● Activity: Only the text is wanted; write out each record below exactly and exclude all pictures.

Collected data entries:
***

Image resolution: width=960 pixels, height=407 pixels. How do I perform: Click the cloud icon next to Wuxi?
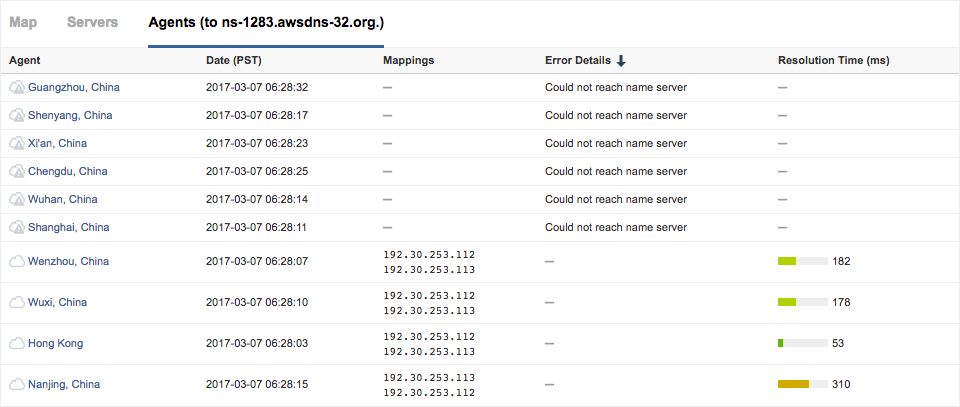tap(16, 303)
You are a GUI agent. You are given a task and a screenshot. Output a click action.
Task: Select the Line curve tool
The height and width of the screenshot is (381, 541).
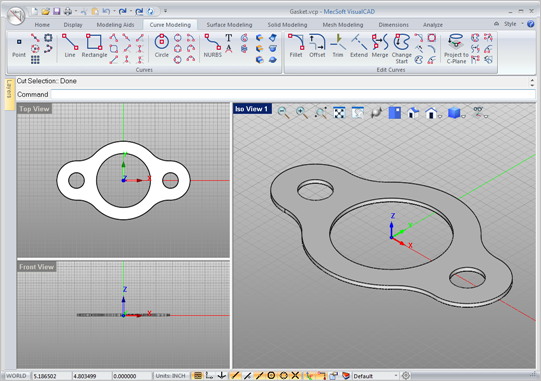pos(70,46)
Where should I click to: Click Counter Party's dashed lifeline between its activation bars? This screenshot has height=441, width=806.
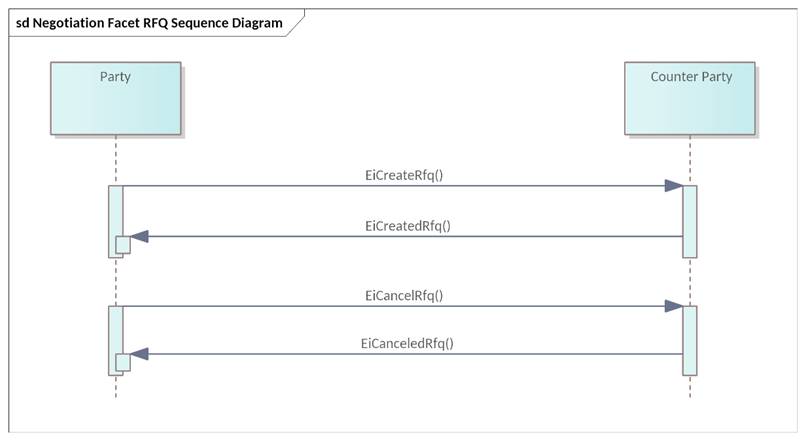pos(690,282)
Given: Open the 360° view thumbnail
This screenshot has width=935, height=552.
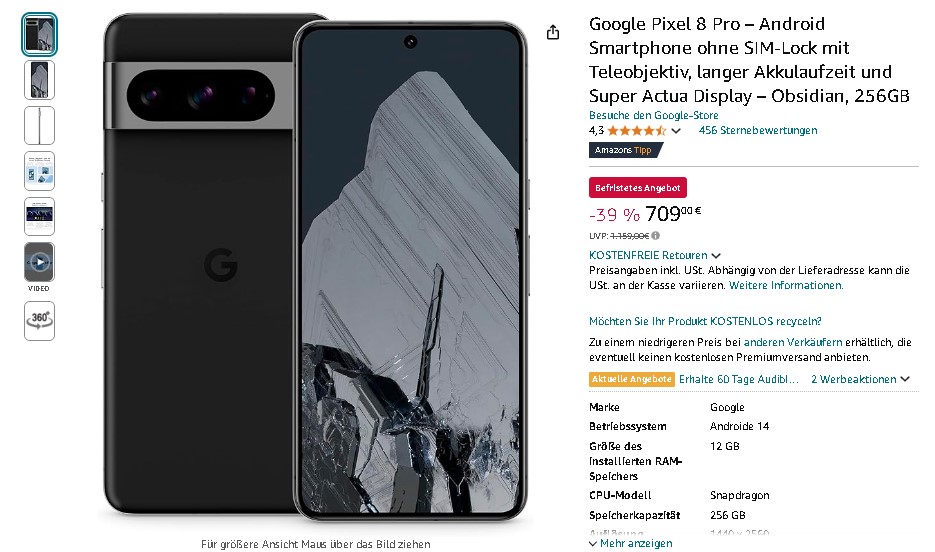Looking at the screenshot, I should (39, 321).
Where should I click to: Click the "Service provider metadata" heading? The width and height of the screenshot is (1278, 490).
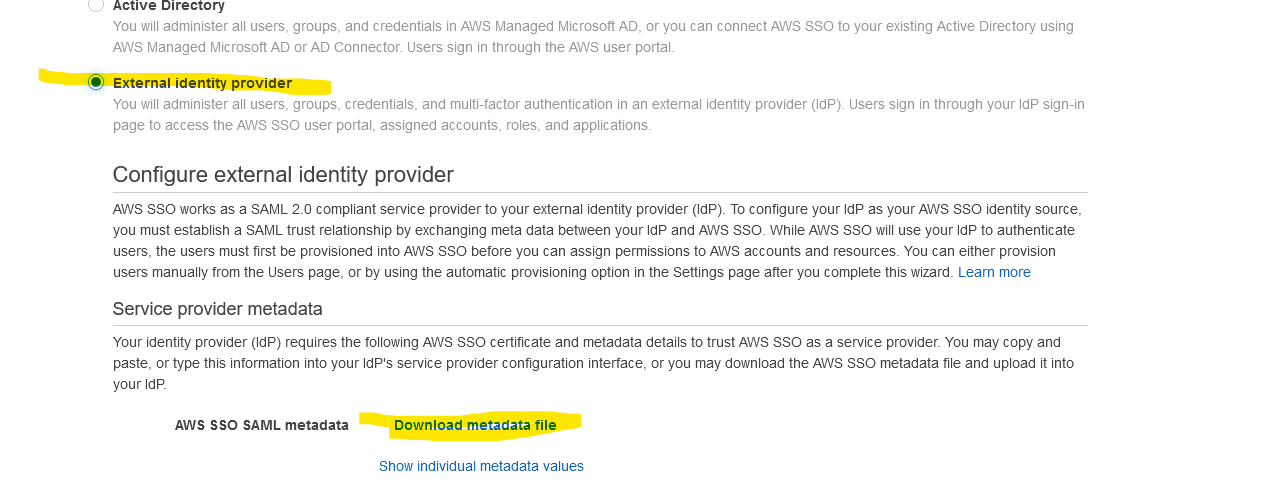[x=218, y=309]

***

● Answer area:
Image resolution: width=960 pixels, height=407 pixels. How do I perform: Click the cloud icon next to Wuxi?
tap(16, 303)
You are a GUI agent. You are given a task and a screenshot. Output a click action.
Task: Select the Line curve tool
The height and width of the screenshot is (381, 541).
pos(70,46)
Where should I click to: Click Counter Party's dashed lifeline between its activation bars? This screenshot has height=441, width=806.
pos(690,282)
Given: Open the 360° view thumbnail
This screenshot has width=935, height=552.
Looking at the screenshot, I should (39, 321).
Where should I click to: Click the "Service provider metadata" heading? The width and height of the screenshot is (1278, 490).
[x=218, y=309]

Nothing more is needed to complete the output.